Although gold is the subject of one of the most ancient themes of investigation in science, its renaissance now leads to an exponentially increasing number of publications, especially in the context of emerging nanoscience and nanotechnology with nanoparticles and self-assembled monolayers (SAMs). We will limit the present review to gold nanoparticles (AuNPs), also called gold colloids. AuNPs are the most stable metal nanoparticles, and they present fascinating aspects such as their assembly of multiple types involving materials science, the behavior of the individual particles, size-related electronic, magnetic and optical properties (quantum size effect), and their applications to catalysis and biology.

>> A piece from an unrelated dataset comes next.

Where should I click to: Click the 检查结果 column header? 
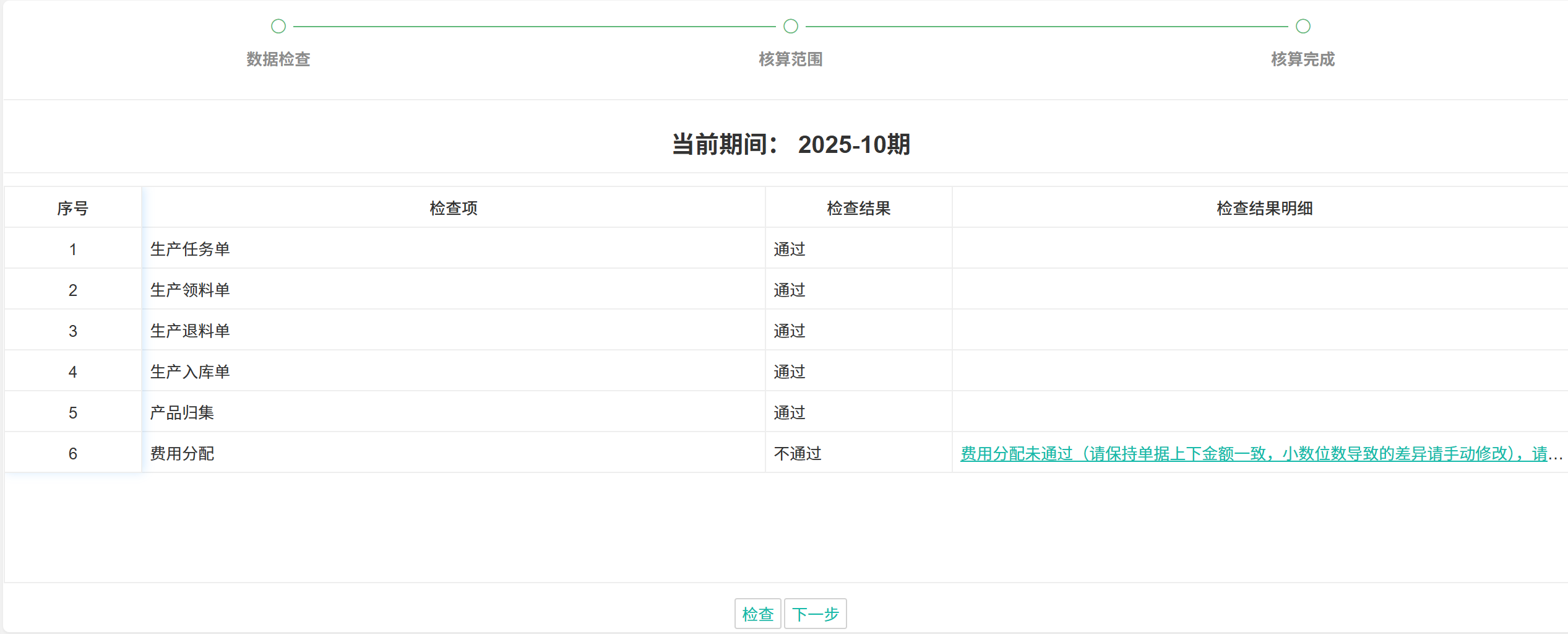point(858,208)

Their promises are in these fields as well as in the bottom-up approach of nanotechnology, and they will be key materials and building block in the 21st century. Whereas the extraction of gold started in the 5th millennium B.C. near Varna (Bulgaria) and reached 10 tons per year in Egypt around 1200-1300 B.C. when the marvelous statue of Touthankamon was constructed, it is probable that “soluble” gold appeared around the 5th or 4th century B.C. in Egypt and China. In antiquity, materials were used in an ecological sense for both aesthetic and curative purposes. Colloidal gold was used to make ruby glass 293 Chem. Rev. 2004, 104, 293−346

Gold nanoparticles: assembly, supramolecular chemistry, quantum-size-related properties, and applications toward biology, catalysis, and nanotechnology.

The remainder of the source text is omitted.